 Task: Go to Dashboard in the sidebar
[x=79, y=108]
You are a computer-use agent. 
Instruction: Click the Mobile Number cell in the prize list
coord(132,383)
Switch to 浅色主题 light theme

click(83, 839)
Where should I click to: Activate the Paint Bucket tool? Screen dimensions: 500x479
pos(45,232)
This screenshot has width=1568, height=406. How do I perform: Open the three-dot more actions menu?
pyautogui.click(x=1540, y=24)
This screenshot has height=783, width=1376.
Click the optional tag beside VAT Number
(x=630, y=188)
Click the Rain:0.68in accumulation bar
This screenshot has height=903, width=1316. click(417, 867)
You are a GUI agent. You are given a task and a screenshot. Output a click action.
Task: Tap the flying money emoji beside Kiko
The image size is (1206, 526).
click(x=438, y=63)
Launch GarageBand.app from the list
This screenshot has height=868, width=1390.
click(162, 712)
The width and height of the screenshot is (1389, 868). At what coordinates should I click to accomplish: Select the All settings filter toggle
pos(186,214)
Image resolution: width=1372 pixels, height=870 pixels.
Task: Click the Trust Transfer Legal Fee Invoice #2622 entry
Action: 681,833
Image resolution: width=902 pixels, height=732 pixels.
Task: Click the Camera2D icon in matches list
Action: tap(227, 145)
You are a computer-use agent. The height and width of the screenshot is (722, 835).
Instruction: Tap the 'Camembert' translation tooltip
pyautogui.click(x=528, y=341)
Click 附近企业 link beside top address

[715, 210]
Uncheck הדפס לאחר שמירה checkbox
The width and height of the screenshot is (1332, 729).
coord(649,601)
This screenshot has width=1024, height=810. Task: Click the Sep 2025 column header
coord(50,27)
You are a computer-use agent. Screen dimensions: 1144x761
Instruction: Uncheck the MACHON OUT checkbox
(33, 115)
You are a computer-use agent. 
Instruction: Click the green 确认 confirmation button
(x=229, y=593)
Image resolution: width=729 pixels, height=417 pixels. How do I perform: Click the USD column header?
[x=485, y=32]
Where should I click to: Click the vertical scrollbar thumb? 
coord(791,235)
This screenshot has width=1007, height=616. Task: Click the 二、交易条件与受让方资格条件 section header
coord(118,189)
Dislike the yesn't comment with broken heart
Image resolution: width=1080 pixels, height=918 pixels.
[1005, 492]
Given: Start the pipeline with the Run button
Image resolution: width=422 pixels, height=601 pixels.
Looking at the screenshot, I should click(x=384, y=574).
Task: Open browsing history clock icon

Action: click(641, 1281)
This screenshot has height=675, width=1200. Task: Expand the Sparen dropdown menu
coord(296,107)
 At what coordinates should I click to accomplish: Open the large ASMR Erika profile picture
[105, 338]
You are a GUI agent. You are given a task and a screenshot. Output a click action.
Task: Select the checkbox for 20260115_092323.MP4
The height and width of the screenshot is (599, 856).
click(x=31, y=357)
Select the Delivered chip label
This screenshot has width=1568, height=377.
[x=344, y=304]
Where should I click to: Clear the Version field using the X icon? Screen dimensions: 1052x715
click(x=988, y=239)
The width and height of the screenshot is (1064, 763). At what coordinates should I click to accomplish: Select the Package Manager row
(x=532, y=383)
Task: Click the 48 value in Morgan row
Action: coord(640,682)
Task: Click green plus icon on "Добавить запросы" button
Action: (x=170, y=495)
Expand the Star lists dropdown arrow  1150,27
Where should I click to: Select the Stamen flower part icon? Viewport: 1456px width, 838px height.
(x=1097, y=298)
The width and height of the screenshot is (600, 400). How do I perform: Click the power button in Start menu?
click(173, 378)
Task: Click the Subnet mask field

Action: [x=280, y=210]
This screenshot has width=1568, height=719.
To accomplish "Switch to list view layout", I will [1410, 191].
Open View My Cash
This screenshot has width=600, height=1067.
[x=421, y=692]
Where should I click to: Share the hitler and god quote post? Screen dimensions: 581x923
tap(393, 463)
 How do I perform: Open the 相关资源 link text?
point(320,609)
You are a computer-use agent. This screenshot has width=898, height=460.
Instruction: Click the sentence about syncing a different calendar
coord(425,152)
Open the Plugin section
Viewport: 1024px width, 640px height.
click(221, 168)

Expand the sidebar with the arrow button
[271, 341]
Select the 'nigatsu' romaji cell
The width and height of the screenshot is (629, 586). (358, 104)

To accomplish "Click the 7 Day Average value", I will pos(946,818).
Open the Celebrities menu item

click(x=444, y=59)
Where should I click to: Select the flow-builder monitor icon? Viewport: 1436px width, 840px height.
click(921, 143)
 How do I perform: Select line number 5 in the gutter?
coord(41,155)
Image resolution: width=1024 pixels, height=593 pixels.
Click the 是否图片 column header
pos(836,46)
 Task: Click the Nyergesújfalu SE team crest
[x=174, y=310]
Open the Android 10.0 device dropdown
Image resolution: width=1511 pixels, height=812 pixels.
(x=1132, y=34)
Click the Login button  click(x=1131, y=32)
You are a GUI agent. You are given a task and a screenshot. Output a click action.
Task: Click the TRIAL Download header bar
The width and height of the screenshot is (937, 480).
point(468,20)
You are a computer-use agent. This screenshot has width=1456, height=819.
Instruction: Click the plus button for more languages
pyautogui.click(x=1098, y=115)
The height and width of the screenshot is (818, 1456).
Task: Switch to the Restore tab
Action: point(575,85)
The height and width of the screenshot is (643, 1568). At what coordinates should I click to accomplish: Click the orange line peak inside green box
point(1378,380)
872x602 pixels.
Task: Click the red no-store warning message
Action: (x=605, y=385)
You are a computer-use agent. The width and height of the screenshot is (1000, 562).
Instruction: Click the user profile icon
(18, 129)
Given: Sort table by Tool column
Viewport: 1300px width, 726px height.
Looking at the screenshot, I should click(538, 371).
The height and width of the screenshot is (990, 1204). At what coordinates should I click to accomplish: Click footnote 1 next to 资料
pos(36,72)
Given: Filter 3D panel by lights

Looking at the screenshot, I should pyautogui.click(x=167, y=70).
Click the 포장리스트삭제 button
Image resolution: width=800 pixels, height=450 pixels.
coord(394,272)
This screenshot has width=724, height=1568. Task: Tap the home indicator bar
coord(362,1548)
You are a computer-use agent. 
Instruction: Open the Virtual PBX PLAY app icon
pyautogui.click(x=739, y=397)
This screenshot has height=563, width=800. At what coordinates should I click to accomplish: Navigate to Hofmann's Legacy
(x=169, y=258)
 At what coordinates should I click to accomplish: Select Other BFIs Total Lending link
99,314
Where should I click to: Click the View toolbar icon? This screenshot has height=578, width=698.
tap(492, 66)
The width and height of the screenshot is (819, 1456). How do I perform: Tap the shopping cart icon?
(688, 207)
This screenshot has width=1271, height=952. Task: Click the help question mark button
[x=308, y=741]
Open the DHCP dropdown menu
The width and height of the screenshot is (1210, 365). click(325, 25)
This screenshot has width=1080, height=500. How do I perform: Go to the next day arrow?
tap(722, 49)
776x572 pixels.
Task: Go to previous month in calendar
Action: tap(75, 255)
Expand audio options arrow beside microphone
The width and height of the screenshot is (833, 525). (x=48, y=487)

+++++

- **Exercise objective**
Set down each line exactly as it appears, starting at the top of the data and ending at the line containing "Task: Tap the flying money emoji beside Kiko", and include no other lines.

- **Result of the exercise**
 Task: Go to Dashboard in the sidebar
[x=79, y=108]
You are a computer-use agent. 
Instruction: Click the Mobile Number cell in the prize list
coord(132,383)
Switch to 浅色主题 light theme

click(83, 839)
Where should I click to: Activate the Paint Bucket tool? Screen dimensions: 500x479
pos(45,232)
This screenshot has width=1568, height=406. How do I perform: Open the three-dot more actions menu?
pyautogui.click(x=1540, y=24)
This screenshot has height=783, width=1376.
Click the optional tag beside VAT Number
(x=630, y=188)
Click the Rain:0.68in accumulation bar
This screenshot has height=903, width=1316. click(417, 867)
You are a GUI agent. You are given a task and a screenshot. Output a click action.
Task: Tap the flying money emoji beside Kiko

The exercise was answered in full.